Curation of the Mammalian Palmitoylome Indicates a Pivotal Role for Palmitoylation in Diseases and Disorders of the Nervous System and Cancers

Abstract

Palmitoylation involves the reversible posttranslational addition of palmitate to cysteines and promotes membrane binding and subcellular localization. Recent advancements in the detection and identification of palmitoylated proteins have led to multiple palmitoylation proteomics studies but these datasets are contained within large supplemental tables, making downstream analysis and data mining time-consuming and difficult. Consequently, we curated the data from 15 palmitoylation proteomics studies into one compendium containing 1,838 genes encoding palmitoylated proteins; representing approximately 10% of the genome. Enrichment analysis revealed highly significant enrichments for Gene Ontology biological processes, pathway maps, and process networks related to the nervous system. Strikingly, 41% of synaptic genes encode a palmitoylated protein in the compendium. The top disease associations included cancers and diseases and disorders of the nervous system, with Schizophrenia, HD, and pancreatic ductal carcinoma among the top five, suggesting that aberrant palmitoylation may play a pivotal role in the balance of cell death and survival. This compendium provides a much-needed resource for cell biologists and the palmitoylation field, providing new perspectives for cancer and neurodegeneration.

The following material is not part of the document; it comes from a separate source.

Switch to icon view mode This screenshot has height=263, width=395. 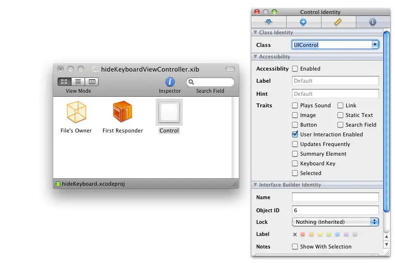[x=64, y=82]
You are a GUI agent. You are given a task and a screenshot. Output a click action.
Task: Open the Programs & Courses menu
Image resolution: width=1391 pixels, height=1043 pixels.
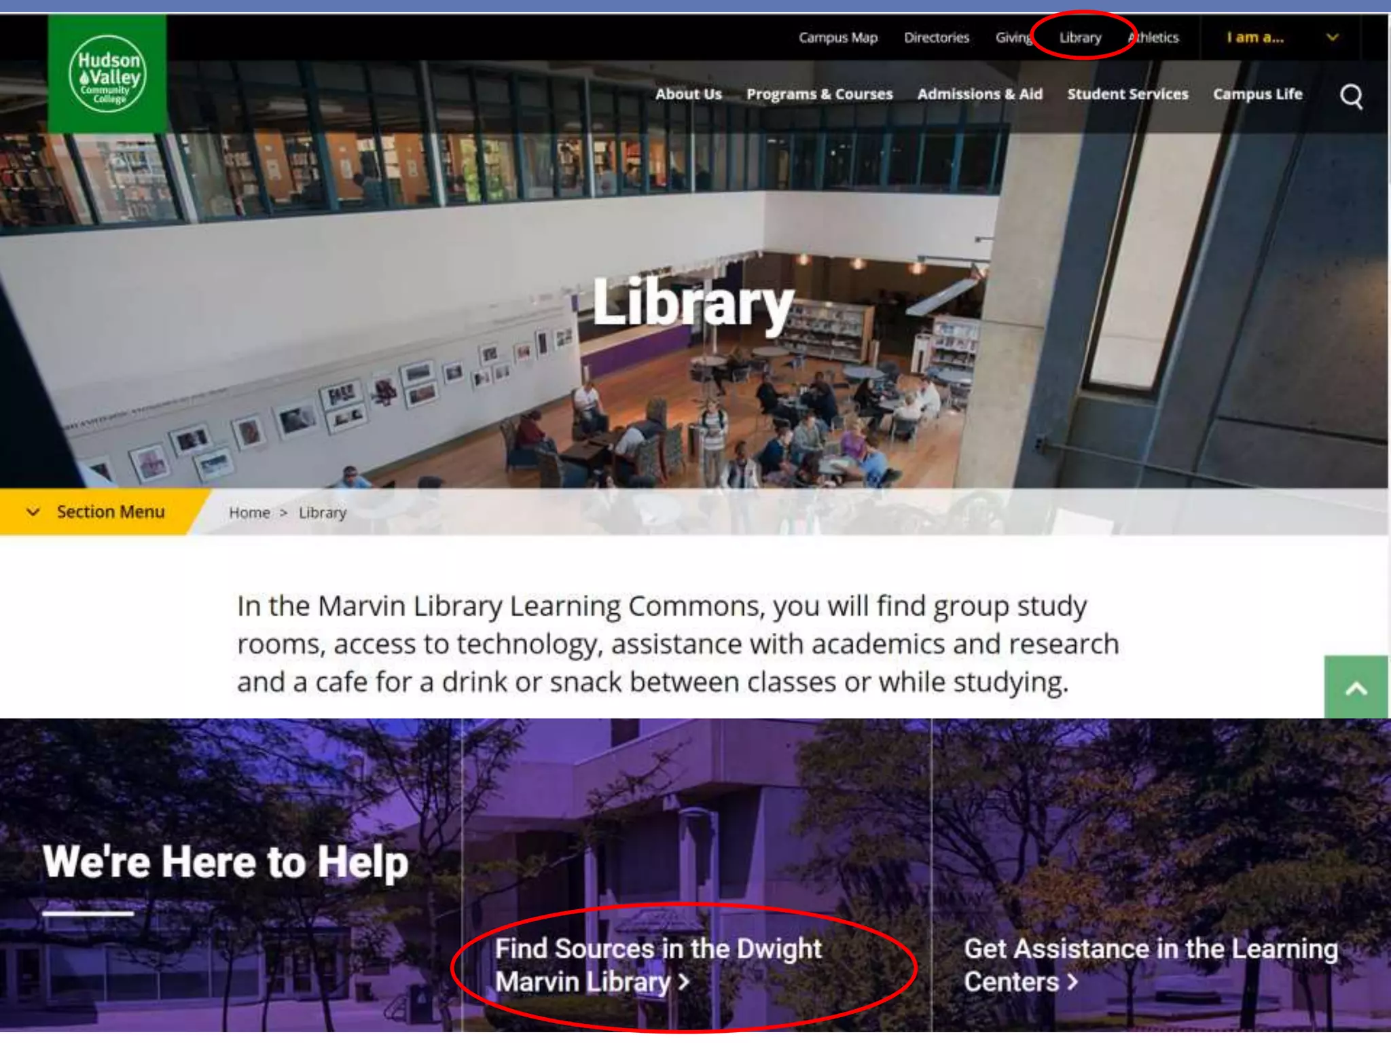819,94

Fig 1. Palmitoylation and detection methods.

(a) Palmitoylation involves the reversible addition of long-chain fatty acids (FA) to cysteine residues via thioester bonds. (b) The ABE and Acyl-RAC assays use N-ethylmaleimide (NEM) to block free cysteines and hydroxylamine (HAM) to remove palmitate. The Acyl-RAC assay uses thiopropyl-sepharose beads that covalently react with the free cysteines, allowing enrichment and elution, using β-mercaptoethanol (β-ME), of palmitoyl-proteins and detection by MS. Following HAM treatment in the ABE assay free cysteines are labeled using Biotin-HPDP, allowing streptavidin-sepharose enrichment for MS. (c) The bioorthogonal-labeling assay uses alkyne-FA analogues followed by click chemistry to covalently link alkynyl-palmitate with biotin, allowing enrichment of palmitoyl-proteins for MS.

Fig 2. Hierarchical clustering of 15 published palmitoylomes.

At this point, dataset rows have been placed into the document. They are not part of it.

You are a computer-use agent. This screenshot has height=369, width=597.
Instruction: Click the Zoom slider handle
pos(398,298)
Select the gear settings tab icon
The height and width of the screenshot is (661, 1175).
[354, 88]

The gene list of each palmitoyl proteome were subjected to hierarchical clustering using R. Studies that used ABE, bioorthogonal labeling (CLICK) or Acyl-RAC (ARAC) assays are in black, blue, and green font, respectively. Studies that used neuronal sample sources are outlined with black boxes. Bootstrap values are only shown for significant clusters.

Fig 3. Gene Ontology biological process enrichments among the curated palmitoylome.

The top 15 GO biological process enrichments that obtained a FDR<0.001 and a FE≥2 plotted by-log (FDR). The FE is displayed to the right of each bar.

Fig 4. Pathway map enrichments of the curated palmitoylome and enrichment of synaptic proteins for palmitoylated proteins.

(a) The 14 pathway map enrichments that obtained a FDR < 0.001 and FE ≥ 2 plotted by-log (FDR). The FE is displayed to the right of each bar. Venn diagram of genes in the compendium and the synaptic gene list from SynSysNet is shown in (b). The overlap between proteins from neuronal sources versus non-neuronal sources is shown in a Venn diagram in (c).

Fig 5. Biomarker-based disease-association enrichments of the curated palmitoylome.

(a) The top 15 biomarker-based disease-association enrichments that obtained a FDR < 0.001 and a FE ≥ 2 plotted by–log (FDR). The FE is displayed to the right of each bar. All of the 40 statistically significant biomarker-based disease-association enrichments of the compendium were broadly classified and are displayed in (b). GI = Gastrointestinal. Other = those diseases that do not fit into any other category.